BEGIN Text provided

`declearn.model.torch.TorchOptiModule`

Bases: OptiModule

Hacky OptiModule subclass to wrap a torch Optimizer.

This torch-only OptiModule enables wrapping a torch.nn.Optimizer to make it part of a declearn Optimizer pipeline, where it may be combined with other framework-agnostic tools (notably FL-specific ones such as the FedProx loss regularizer).

The wrapped torch Optimizer states will be placed on a device (CPU or GPU) selected automatically based on the first input gradients' placement OR on the global device policy when set_state is used. The reset method may be used to drop internal optimizer states and device-placement choices at once.

Please note that this relies on a hack that may have unforeseen side effects on the optimization algorithm if used carelessly and will at any rate cause some memory overhead. Thus it should be used sparingly, taking into account the following constraints and limitations:

The wrapped optimizer class should have a "lr" (learning-rate) parameter, that will be forced to 1.0, so that updates' scaling remains the responsibility of the wrapping declearn Optimizer.
The wrapped optimizer class should not make use of the watched parameters' values, only of their gradients, because it will in fact monitor artificial, zero-valued parameters at each step.
If the module is to be used by the clients, the wrapped optimizer class must have been imported from a third-party package that is also available to the clients (e.g. torch).

Also note that passing a string input as optim_cls (as is always done when deserializing the module from its auto-generated config) may raise security concerns due to its resulting in importing external code. As a consequence, users will be asked to validate any non-torch import before it is executed. This may be disabled when instantiating the module from its init constructor but not when using from_config, from_specs or deserialize.

This class is mostly provided for experimental use of algorithms that are not natively available in declearn, for users that do not want to put in (or reserve for later) the effort of writing a custom, dedicated, framework-agnostic OptiModule subclass implementing that algorithm. If you encounter issues, please report to the declearn developers, and we will be happy to assist with debugging the present module and/or implementing the desired algorithm as a proper OptiModule.

Source code in declearn/model/torch/_optim.py

class TorchOptiModule(OptiModule):
    """Hacky OptiModule subclass to wrap a torch Optimizer.

    This torch-only OptiModule enables wrapping a `torch.nn.Optimizer`
    to make it part of a declearn Optimizer pipeline, where it may be
    combined with other framework-agnostic tools (notably FL-specific
    ones such as the FedProx loss regularizer).

END Text provided

- Tasks:
A – Reproduce the passage of the TorchOptiModule documentation from "The wrapped optimizer class should not" to "at each step.".
B – Continue the TorchOptiModule documentation, picking up after its last sentence.
The lines after this point are separate material, unrelated to the TorchOptiModule documentation.

BEGIN Given data

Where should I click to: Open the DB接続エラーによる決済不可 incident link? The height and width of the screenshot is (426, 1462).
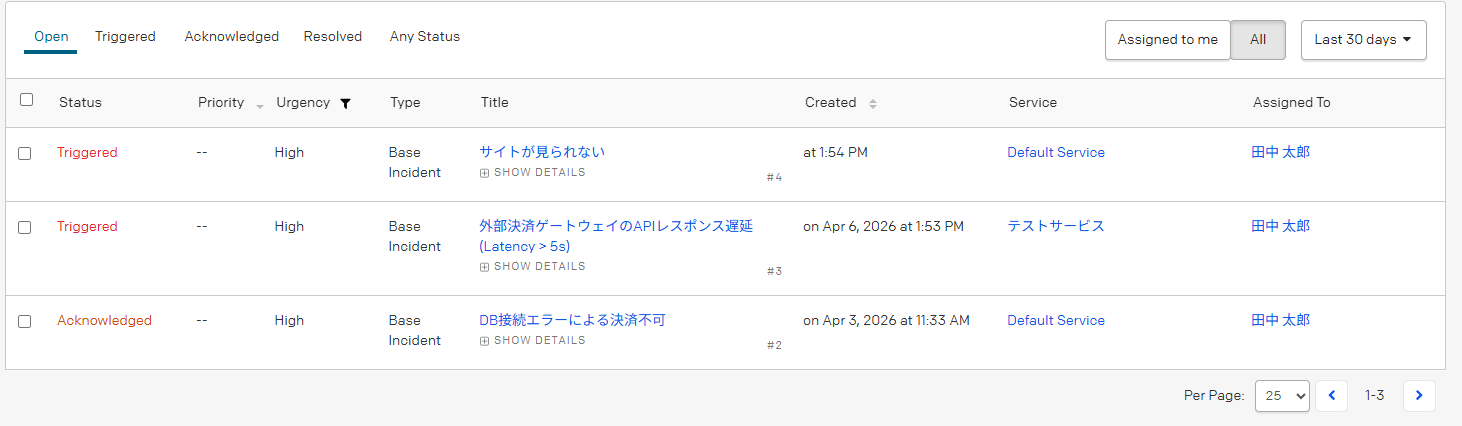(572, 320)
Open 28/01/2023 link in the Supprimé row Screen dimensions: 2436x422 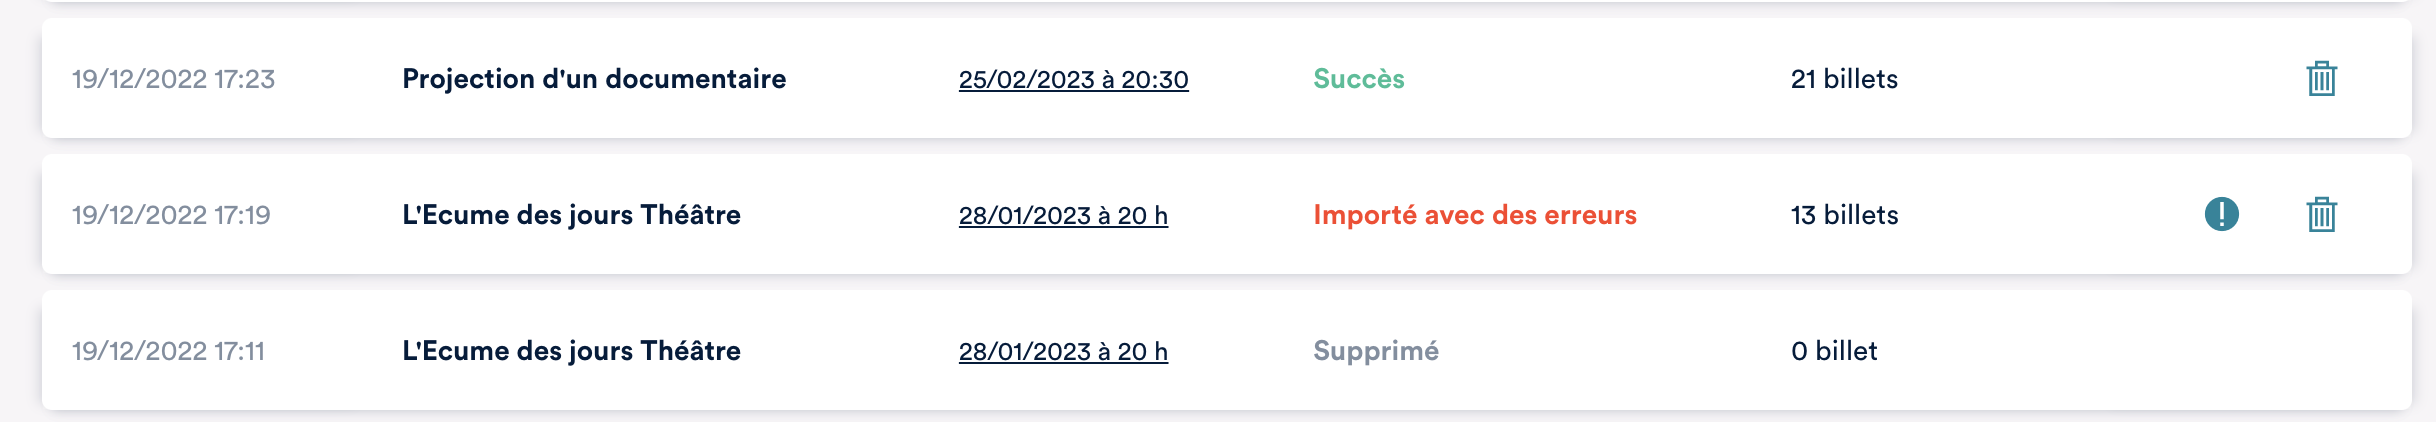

END Given data

- Answers below:
A –
The wrapped optimizer class should not make use of the watched parameters' values, only of their gradients, because it will in fact monitor artificial, zero-valued parameters at each step.

B –
    The wrapped torch Optimizer states will be placed on a device (CPU
    or GPU) selected automatically based on the first input gradients'
    placement OR on the global device policy when `set_state` is used.
    The `reset` method may be used to drop internal optimizer states
    and device-placement choices at once.

    Please note that this relies on a hack that may have unforeseen side
    effects on the optimization algorithm if used carelessly and will at
    any rate cause some memory overhead. Thus it should be used sparingly,
    taking into account the following constraints and limitations:

    - The wrapped optimizer class should have a "lr" (learning-rate)
      parameter, that will be forced to 1.0, so that updates' scaling
      remains the responsibility of the wrapping declearn Optimizer.
    - The wrapped optimizer class should not make use of the watched
      parameters' values, only of their gradients, because it will in
      fact monitor artificial, zero-valued parameters at each step.
    - If the module is to be used by the clients, the wrapped optimizer
      class must have been imported from a third-party package that is
      also available to the clients (e.g. torch).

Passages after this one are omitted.